There is such thing as an artist that uses AI to their advantage to enhance their own creativity..there's also such thing as prompt craft, getting what you invisioned is extremely hard and alot of people just ask for something you want. I'm still too new to get what I want BUT I'm slowly getting there.
However, people passing it off as their own oil painting for example... that is misleading and unfair especially to traditional artists and to the person themselves.
I do think there is a happy medium.
Eventually the language of prompt craft will be accepted.
There is always one tell tale sign for me, that let's me know when something is AI art...when I look at it, I don't feel anything
I mostly agree with what you have written in here. I'm not a painter or illustrator, but I am a photographer & I like to do art photography too. Sometimes, but rarely I do some extreme editing so that the photo doesn't even look like a photo anymore. Am I allowed to post these kind of art photography in the community?

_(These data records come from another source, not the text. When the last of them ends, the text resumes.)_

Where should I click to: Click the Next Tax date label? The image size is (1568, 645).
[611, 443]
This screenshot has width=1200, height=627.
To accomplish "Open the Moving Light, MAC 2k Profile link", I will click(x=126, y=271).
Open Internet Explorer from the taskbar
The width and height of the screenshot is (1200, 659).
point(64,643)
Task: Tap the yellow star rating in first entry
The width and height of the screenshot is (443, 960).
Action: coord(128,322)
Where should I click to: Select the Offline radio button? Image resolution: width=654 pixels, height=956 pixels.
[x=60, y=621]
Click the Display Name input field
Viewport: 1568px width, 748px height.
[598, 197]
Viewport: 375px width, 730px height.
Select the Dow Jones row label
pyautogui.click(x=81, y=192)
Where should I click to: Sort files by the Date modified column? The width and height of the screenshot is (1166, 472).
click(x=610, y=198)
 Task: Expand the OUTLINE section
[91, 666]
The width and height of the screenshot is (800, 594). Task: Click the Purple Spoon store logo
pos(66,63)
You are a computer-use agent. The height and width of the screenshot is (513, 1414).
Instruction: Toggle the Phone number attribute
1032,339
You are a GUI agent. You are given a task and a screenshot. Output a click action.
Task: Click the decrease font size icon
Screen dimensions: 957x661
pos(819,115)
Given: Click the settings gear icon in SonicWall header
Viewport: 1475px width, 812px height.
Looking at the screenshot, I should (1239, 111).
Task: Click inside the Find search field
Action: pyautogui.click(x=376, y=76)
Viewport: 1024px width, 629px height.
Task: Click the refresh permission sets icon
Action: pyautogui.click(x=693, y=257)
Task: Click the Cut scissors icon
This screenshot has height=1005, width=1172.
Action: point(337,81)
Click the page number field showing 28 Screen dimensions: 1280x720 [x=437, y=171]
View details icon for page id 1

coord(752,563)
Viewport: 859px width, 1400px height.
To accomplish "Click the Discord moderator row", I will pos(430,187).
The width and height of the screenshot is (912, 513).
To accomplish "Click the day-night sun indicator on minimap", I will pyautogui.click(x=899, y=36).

I also design & make my own jewelry - necklaces made of pieces of fruit wood - would it be OK for me to promote this kind of work here in OCA?
Thanks!
I am willing to burn through some of my RC to reply here with some personal experiences, not caring about rewards or anything since this is a hobby.
I have been experimenting (A LOT) with those systems, even registered to a website and later discovered how to make my Own AI Art, but lets not give them the benefit and call it ML Model generated Art, albeit not every art is "generated' when it comes to and from those models, there can be false positives.
Now I want to set some expectations here, I am a simply one who observes things unravel, I do not favor any "side" as to my eyes there are no "sides" as such.
For example I LOVE collages, and those tools are a god-sent when it comes to that but there needs to be some baseline things figured out before people can use those tools freely, they are no different than content-aware tools we have in photoshop or similar, they care fill in the blank type of tools (thats the technical thing about them).
The only thing I did not like was seeing the same artist names over and over coming up in prompts which was sad to see, thankfully some websites (lately) have taken it upon themselves to address the issue by providing proper citation automatically and link to each artists portfolio (which is a gray practice but still something for now).
Let us not forget, this is a Generated Art:
https://playgroundai.com/post/cleacubs501kus601yybe2yrc
Okay, so here is one of my articles where I made a few changes to a generated asset to make it more... well... not bad lets say:
https://ecency.com/hive-120078/@deepspiral/the-power-of-gratitude-a
The reason being is that I simply wanted to focus on writing and express through images, and only when I managed to bring about the desired picture I would post it.
There are ethics involved on everything, including such practices,
Did I mention that I love collages? yeah I do, which is what I am working on along such tools, I have also been using stable diffusion to create models of myself and others I know and then using them together (which is not currently as possible with any "AI" to do) and then creating some stories out of them, granted that the AI is used mostly for fill-in purposes (to glue things together) and create a synthesis.
There are people who will and should argue that prompting is art and I agree to some degree, however that is not where the artistry is... it is the whole thing, taking an image to photoshop, making changes, setting a basic scene, the more intentional and creative it is the better and closer it comes to real artistry. It is up to the people on how to use such tools just like photography was back in the day.
I am an artist who uses digital mediums as well as physical ones and it is sad to see such dichotomy right now, there should be more open minded understanding and respect all across the board.
I guess I did not have any intentions in this comment to project other than an opinion which can of course change at any moment, though here I hold this as a thought. I am not sure how I even got here, I guess I felt explorative!